そう言い切った呂布は、それまで街並みを見渡していた視線を逸らし、英瑠の方をきちんと見据えていた。

交差する鬼神と半人半妖の視線。

英瑠は、呂布が自分の名前を呼んでくれただけでなく、あろうことか今まで面と向かって言ってくれることなどなかったある種の賛辞を――
今、呂奉先がはっきりと口にしたのだという事実に気付くまで、しばし時間を必要とした。

そして、ようやくその事実に気付いた英瑠は、さらなる感動と歓喜に唇を震わせながら、ただ一言、礼を述べることしか出来なかったのだった。

そんな英瑠の様子に、呂布は少しだけ鼻で笑うと彼女を見下ろし、しかしどこか柔らかいような、気の抜けた様子で言い放った。

「張遼も物好きな奴だ。
お前のような女が良いとはな……俺には理解出来ん。
……だが、戦場で背中を預けられる武にあいつが惹かれたのだと考えれば、多少はわからんでもない……」

「っ!?」

今日の呂布からは、予想外の言葉ばかりがぽんぽんと飛び出てくる。

あまりの予想外さに、英瑠は目の前に居る男があの鬼神だということも一瞬忘れ、さらに目を丸くして素で言葉を返してしまう。

「文遠様との事をご存知だったのですか!?
……あっいえ、張……将軍の…………、
っ、…………なんでもありません」

陳宮や貂蝉に知られている時点でこうなることは予想しておくべきだったとは思ったのだが、それでも英瑠は自分たちの関係が主君に知られていたということにいたく衝撃を覚えていた。

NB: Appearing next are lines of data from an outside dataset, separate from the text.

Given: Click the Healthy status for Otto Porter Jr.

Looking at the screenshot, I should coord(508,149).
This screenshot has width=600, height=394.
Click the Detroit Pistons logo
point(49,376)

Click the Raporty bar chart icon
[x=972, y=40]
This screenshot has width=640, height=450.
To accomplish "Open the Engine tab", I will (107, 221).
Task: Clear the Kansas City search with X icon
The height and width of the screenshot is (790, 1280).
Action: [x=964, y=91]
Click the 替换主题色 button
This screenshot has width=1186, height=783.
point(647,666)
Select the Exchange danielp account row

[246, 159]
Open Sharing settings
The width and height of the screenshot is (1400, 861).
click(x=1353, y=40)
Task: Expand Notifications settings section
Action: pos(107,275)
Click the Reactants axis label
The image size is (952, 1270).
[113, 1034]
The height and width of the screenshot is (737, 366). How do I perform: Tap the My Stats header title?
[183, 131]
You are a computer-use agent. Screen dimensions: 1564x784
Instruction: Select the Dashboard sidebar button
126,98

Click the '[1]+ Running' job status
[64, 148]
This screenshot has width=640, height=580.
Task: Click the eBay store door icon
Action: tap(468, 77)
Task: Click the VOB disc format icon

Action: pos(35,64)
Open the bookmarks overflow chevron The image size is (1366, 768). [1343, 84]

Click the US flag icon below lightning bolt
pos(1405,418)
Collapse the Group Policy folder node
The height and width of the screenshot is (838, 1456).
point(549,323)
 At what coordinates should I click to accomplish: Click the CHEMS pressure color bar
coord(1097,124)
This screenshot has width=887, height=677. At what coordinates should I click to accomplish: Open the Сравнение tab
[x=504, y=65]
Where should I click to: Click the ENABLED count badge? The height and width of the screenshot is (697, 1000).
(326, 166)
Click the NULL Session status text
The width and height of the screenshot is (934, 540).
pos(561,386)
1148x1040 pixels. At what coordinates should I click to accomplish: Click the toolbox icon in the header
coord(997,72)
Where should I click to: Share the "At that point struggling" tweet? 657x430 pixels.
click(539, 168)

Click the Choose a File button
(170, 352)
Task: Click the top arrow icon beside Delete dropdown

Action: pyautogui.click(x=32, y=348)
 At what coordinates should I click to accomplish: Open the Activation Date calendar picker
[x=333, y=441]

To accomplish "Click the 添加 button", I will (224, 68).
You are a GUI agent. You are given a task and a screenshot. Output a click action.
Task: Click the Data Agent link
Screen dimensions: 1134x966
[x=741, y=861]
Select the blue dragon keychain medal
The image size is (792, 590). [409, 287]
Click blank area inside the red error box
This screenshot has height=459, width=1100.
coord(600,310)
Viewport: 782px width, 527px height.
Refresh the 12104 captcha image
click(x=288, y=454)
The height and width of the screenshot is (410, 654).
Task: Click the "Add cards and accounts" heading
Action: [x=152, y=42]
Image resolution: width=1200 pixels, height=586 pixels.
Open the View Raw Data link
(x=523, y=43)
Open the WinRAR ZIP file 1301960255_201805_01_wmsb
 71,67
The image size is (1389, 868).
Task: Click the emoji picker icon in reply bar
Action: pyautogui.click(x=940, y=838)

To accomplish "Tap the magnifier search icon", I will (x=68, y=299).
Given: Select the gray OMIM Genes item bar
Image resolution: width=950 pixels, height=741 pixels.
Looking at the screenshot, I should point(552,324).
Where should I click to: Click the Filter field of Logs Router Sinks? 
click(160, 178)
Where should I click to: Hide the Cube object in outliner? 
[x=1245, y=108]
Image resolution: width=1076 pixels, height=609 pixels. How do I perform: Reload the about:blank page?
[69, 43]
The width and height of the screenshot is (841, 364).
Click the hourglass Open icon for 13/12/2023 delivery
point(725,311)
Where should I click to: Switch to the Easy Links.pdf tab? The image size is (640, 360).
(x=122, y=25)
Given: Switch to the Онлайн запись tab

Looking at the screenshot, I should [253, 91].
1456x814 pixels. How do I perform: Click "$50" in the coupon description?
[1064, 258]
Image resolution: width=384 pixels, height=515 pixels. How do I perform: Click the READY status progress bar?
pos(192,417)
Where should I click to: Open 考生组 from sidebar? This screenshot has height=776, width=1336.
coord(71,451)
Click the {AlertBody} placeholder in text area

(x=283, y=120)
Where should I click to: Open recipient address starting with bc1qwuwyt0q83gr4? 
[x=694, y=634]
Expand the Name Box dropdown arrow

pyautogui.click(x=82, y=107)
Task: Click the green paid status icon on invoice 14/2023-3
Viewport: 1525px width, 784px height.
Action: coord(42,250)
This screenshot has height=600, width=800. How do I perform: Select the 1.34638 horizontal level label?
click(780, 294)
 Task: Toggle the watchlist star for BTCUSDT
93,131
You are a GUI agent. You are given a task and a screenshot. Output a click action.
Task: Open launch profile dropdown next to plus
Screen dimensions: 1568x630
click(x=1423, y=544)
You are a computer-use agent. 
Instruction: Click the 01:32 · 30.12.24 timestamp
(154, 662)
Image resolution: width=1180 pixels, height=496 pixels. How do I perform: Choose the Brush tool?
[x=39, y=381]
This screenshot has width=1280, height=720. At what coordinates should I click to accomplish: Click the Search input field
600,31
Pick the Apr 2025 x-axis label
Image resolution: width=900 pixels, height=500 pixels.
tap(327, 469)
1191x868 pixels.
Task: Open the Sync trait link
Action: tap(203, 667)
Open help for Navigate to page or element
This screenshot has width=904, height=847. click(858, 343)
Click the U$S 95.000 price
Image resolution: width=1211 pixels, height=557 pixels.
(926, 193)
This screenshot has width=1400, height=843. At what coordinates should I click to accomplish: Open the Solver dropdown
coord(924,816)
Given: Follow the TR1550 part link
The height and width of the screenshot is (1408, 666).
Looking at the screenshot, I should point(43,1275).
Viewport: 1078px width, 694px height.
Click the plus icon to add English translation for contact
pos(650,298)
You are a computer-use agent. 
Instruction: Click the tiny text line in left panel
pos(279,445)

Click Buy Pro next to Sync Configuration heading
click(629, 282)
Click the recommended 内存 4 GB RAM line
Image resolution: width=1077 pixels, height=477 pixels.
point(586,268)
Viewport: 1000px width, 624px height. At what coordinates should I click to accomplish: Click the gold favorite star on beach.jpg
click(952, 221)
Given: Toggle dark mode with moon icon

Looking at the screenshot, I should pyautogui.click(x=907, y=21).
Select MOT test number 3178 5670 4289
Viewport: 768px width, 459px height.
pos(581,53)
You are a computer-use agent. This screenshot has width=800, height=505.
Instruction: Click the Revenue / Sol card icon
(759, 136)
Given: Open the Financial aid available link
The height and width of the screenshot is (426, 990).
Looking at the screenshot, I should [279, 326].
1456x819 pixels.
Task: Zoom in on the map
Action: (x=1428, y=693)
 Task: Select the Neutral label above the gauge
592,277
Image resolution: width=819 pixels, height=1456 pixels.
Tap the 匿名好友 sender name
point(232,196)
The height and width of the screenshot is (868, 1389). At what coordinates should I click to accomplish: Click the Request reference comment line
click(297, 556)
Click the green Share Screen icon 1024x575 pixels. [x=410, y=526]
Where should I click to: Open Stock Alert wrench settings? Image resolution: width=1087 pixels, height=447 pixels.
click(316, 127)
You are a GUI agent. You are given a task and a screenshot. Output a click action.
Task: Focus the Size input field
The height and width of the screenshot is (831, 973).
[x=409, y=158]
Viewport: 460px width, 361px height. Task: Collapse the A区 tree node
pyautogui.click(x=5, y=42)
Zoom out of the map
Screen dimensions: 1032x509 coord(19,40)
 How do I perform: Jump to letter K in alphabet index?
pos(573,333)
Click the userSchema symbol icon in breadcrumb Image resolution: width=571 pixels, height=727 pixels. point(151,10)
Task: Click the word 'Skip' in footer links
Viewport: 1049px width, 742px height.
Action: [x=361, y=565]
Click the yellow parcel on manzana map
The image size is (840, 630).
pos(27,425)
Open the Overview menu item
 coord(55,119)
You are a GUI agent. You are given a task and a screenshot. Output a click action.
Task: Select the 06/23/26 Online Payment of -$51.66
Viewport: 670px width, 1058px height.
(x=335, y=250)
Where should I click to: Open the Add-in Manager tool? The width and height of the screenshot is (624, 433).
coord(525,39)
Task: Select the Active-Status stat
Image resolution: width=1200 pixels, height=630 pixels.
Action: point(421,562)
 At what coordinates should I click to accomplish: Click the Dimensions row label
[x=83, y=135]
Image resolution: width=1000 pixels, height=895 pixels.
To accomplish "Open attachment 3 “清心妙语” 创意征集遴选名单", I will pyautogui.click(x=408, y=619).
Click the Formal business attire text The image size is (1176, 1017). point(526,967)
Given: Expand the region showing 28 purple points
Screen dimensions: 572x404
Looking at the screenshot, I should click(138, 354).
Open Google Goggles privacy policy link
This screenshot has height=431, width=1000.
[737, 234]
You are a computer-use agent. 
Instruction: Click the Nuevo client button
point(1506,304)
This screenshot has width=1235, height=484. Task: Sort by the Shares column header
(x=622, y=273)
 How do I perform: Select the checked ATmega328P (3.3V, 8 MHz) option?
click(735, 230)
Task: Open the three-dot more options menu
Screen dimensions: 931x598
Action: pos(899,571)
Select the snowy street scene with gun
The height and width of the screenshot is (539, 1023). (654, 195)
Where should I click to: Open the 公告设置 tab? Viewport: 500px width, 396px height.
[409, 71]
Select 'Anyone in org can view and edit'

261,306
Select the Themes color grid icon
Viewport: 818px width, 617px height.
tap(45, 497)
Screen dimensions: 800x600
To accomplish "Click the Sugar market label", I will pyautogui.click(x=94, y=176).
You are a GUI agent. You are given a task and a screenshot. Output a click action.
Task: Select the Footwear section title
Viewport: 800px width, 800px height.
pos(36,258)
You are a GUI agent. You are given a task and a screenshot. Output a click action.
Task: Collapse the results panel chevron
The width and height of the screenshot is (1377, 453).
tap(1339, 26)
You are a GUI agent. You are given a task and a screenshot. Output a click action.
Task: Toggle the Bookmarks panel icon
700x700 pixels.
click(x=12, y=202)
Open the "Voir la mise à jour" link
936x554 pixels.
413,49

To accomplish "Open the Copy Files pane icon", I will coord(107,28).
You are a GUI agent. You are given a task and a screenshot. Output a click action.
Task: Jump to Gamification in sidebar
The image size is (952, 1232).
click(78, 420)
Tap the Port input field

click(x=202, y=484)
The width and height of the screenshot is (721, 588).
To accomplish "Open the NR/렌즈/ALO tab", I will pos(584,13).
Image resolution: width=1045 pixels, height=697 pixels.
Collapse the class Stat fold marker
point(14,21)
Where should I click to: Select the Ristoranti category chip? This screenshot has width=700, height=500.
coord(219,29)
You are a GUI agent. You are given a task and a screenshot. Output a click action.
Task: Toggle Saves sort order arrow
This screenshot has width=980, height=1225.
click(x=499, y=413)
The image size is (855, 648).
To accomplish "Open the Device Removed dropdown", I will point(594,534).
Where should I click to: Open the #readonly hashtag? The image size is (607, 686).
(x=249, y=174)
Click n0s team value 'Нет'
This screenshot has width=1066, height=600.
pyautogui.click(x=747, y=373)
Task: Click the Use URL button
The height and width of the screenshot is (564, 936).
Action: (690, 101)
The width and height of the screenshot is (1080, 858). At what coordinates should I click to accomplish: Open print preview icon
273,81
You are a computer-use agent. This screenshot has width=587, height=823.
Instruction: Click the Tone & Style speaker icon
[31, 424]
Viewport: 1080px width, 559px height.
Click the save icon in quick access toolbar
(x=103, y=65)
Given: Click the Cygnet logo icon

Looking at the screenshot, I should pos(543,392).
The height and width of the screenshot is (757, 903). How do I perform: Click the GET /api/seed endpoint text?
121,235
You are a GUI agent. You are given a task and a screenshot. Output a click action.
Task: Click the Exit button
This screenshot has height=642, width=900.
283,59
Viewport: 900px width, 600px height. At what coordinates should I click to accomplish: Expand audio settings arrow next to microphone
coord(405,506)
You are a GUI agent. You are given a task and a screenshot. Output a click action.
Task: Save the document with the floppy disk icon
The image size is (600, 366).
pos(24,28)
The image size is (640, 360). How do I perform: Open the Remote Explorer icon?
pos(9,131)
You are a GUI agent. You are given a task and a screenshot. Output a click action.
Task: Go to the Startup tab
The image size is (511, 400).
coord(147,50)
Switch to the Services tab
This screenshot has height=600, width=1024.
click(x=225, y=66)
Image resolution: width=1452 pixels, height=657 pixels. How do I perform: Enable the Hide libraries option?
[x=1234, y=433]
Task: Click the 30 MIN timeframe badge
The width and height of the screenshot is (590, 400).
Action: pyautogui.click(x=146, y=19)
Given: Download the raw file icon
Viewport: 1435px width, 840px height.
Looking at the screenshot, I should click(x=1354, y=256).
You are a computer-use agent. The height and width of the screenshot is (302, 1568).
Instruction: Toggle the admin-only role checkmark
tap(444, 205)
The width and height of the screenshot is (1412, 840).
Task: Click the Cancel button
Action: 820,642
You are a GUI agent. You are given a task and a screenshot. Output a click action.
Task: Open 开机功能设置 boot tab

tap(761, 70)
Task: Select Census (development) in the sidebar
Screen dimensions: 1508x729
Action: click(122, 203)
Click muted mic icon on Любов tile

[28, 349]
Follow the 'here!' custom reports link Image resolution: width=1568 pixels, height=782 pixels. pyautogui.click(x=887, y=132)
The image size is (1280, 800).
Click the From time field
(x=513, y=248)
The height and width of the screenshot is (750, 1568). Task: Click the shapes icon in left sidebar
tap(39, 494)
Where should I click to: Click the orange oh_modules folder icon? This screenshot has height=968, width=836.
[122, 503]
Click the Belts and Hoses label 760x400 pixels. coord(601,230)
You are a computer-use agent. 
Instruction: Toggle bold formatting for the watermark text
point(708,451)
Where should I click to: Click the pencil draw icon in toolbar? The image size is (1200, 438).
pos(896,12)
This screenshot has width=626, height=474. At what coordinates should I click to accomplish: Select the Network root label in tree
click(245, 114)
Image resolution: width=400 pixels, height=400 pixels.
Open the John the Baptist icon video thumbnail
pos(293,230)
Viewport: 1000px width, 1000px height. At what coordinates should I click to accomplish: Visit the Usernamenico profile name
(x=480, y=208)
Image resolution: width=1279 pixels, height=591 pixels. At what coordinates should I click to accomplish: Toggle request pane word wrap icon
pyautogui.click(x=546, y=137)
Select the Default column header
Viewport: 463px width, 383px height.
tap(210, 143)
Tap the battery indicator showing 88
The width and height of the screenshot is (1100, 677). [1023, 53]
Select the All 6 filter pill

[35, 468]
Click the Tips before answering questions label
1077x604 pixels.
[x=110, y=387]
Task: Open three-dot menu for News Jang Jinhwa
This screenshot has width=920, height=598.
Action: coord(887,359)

固まる英瑠をよそに、呂布は鼻を鳴らして再び街並みに目を遣ると、ごく自然とも言える雰囲気で、再び口を開いた。
その声は、いつもの近寄り難く重々しい鬼神のそれではなく、まるで家庭の中で家族に話しかけるそれのような、穏やかなものだった。

「張遼にあまり迷惑を掛けるなよ。
英瑠。あとはお前の思うままに力を振るえ」


ざぁ、と風が吹いた。

風は呂布の頭の飾りを揺らし、英瑠の目の前で軽やかに舞い踊った。

「はい。頑張ります」

英瑠はそれだけ口にすると、呂布に拱手して力強く頷いた。もう、他に言葉は要らなかった。

彼女の目に映る、飛将呂布の力強い横顔。
そしてその呂布の目に映る、栄えた街並み。

かつての呂布は、本拠地の一つも持たない流浪の暴鬼だった。
だが今の彼には全てがある。豊かな土地も、民も、将兵も、――未来も。

人中に呂布あり、馬中に赤兎ありと言われた鬼神は、文字通り人の中で足掻き続け、そして今、人としての高みに登ろうとしていた。
そのひたむきな武は、人と人ならざる者の狭間で足掻いてきた英瑠の心に大きく響いた。

そしてそんな『人中最強』が、正面から、誤魔化さずに、英瑠を一人の武人として認めたのだ。

これほどの喜びが、他にあるだろうか。

主である呂奉先からはついぞ、英瑠の生まれについての言葉は出なかったのだ。

英瑠は、自然とこみあがってくる涙を堪えるために、顔をそむけずにはいられなかった。


「……おい」

そんな英瑠の頭上から、心なしか低い呂布の声が掛けられる。
英瑠は弾かれたように主に向き直り、慌てて涙を拭いた。

呂布は口を引き結び、憮然とした様子で英瑠を見下ろしていた。
もしや、涙ぐんだのが彼に気付かれてしまったのか!?と英瑠が危機感を覚えた時。

「英瑠。陳宮のところへ案内しろ」

「…………、」

たちまち涙の止まった英瑠が、どこか気まずそうな主の言葉を、反芻してみると。

つまり、この鬼神は。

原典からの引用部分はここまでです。